Let's go back to the previous example involving functions x, y, and z. I noticed that function x was called first. Suppose I didn't want that, suppose I wanted functions y and z to be called first. Could I achieve that by writing

x = z() + ((y() * z())?

I could write that, but it doesn't change anything. Remember, the parentheses don't mean "do everything inside first". They do cause the multiplication to happen before the addition, but the compiler was already going to do it that way anyway, based on the higher precedence of multiplication over addition.

Up above I said, "if you really care, you're going to have to do something else to force the order". What you generally have to do is use some temporary variables and some extra statements. (The technical term is "insert some sequence points.") For example, to cause y and z to get called first, I could write

c = y();
d = z();
b = x();
a = b + c * d;

In your case, if you wanted to make sure that the new value of b got assigned to a, you could write

c = b++;
a = b;

But of course that's silly -- if all you want to do is increment b and have its new value assigned to a, that's what prefix ++ is for:

a = ++b;

Answer 3

Parentheses are entirely syntactic. They just group expressions and they are useful if you want to override the precedence or associativity of operators. For example, if you use parentheses here:

a = 2*(b+1);

you mean that the result of b+1 should be doubled, whereas if you omit the parentheses:

a = 2*b+1;

you mean that just b should be doubled and then the result should be incremented. The two syntax trees for these assignments are:

   =                      =
  / \                    / \
 a   *                  a   +
    / \                    / \
   2   +                  *   1
      / \                / \
     b   1              2   b

a = 2*(b+1);            a = 2*b+1;

By using parentheses, you can therefore change the syntax tree that corresponds to your program and (of course) different syntax may correspond to different semantics.

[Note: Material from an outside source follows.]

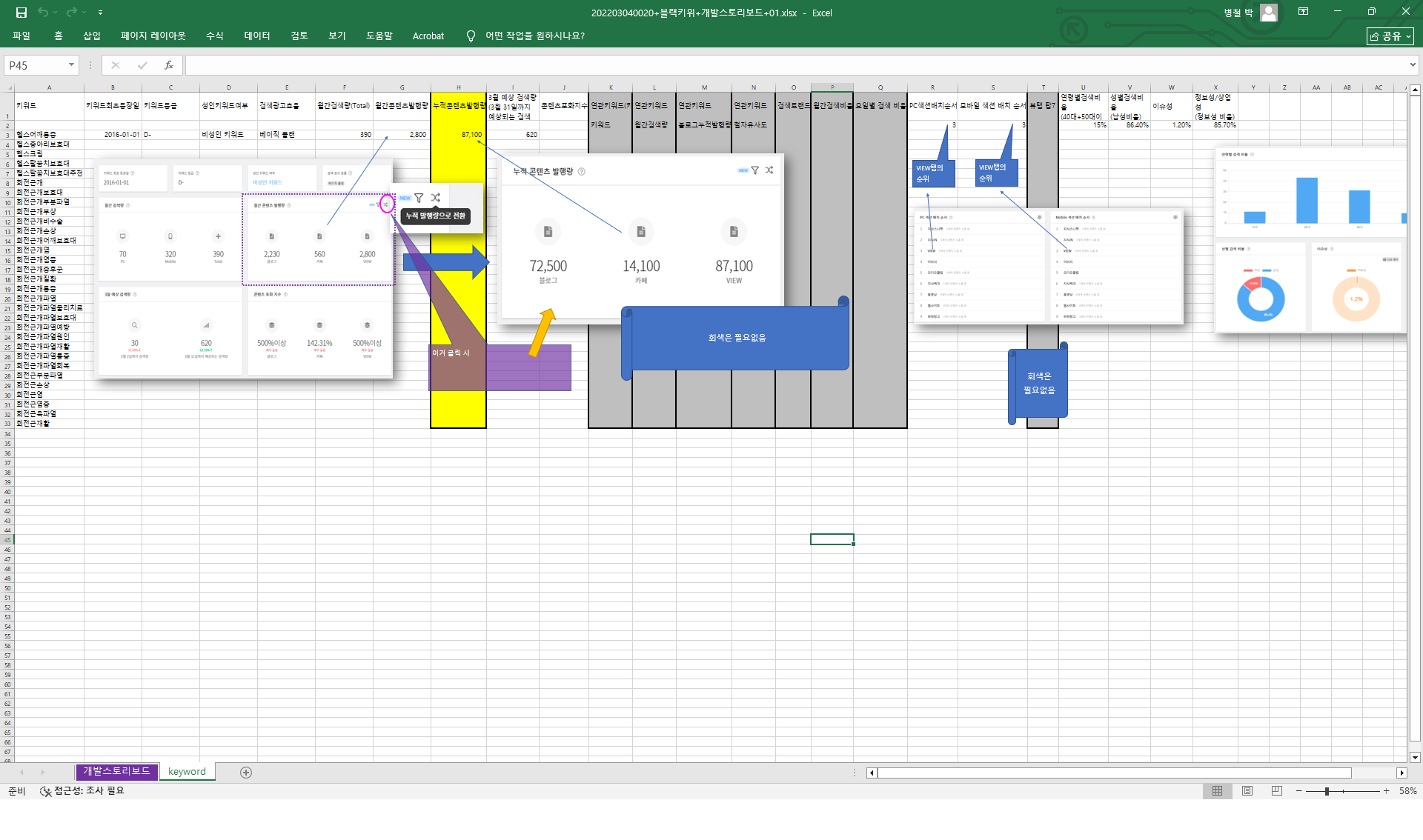The width and height of the screenshot is (1423, 840).
Task: Click zoom in plus icon in status bar
Action: (1386, 791)
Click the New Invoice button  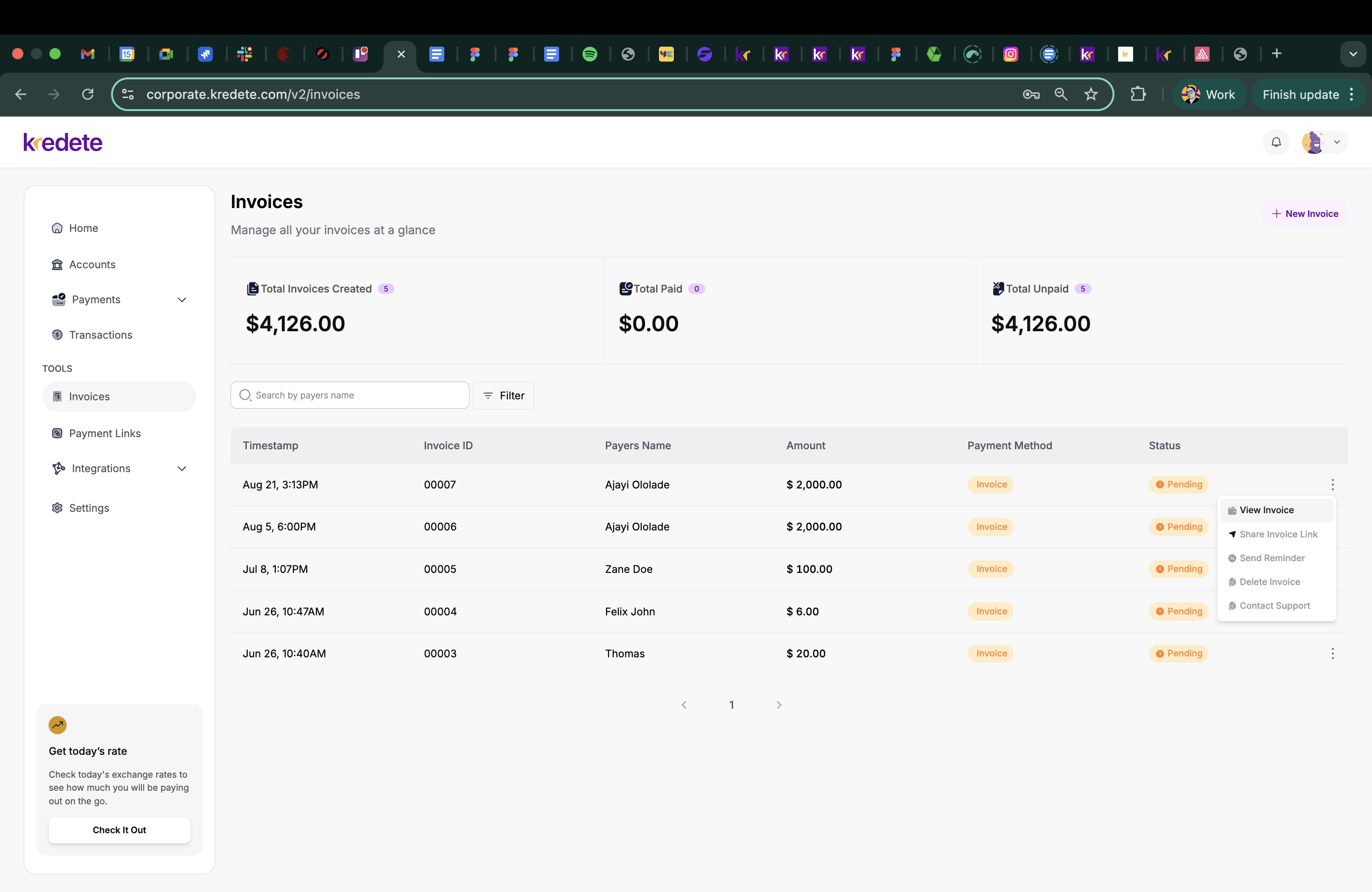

On the other hand, in your program:

a1 = (b1++);
a2 = b2++;

parentheses are redundant because the assignment operator has lower precedence than the postfix increment (++). The two assignments are equivalent; in both cases, the corresponding syntax tree is the following:

    =
   / \
  a   ++ (postfix)
      |
      b

Now that we're done with the syntax, let's go to semantics. This statement means: evaluate b++ and assign the result to a. Evaluating b++ returns the current value of b (which is 10 in your program) and, as a side effect, increments b (which now becomes 11). The returned value (that is, 10) is assigned to a. This is what you observe, and this is the correct behaviour.

Answer 4

Placing ++ at the end of a statement (known as post-increment), means that the increment is to be done after the statement.

Even enclosing the variable in parenthesis doesn't change the fact that it will be incremented after the statement is done.

From learn.geekinterview.com:

In the postfix form, the increment or decrement takes place after the value is used in expression evaluation.

In prefix increment or decrement operation the increment or decrement takes place before the value is used in expression evaluation.

That's why a = (b++) and a = b++ are the same in terms of behavior.

In your case, if you want to increment b first, you should use pre-increment, ++b instead of b++ or (b++).

Change

a1 = (b1++);

to

a1 = ++b1; // b will be incremented before it is assigned to a.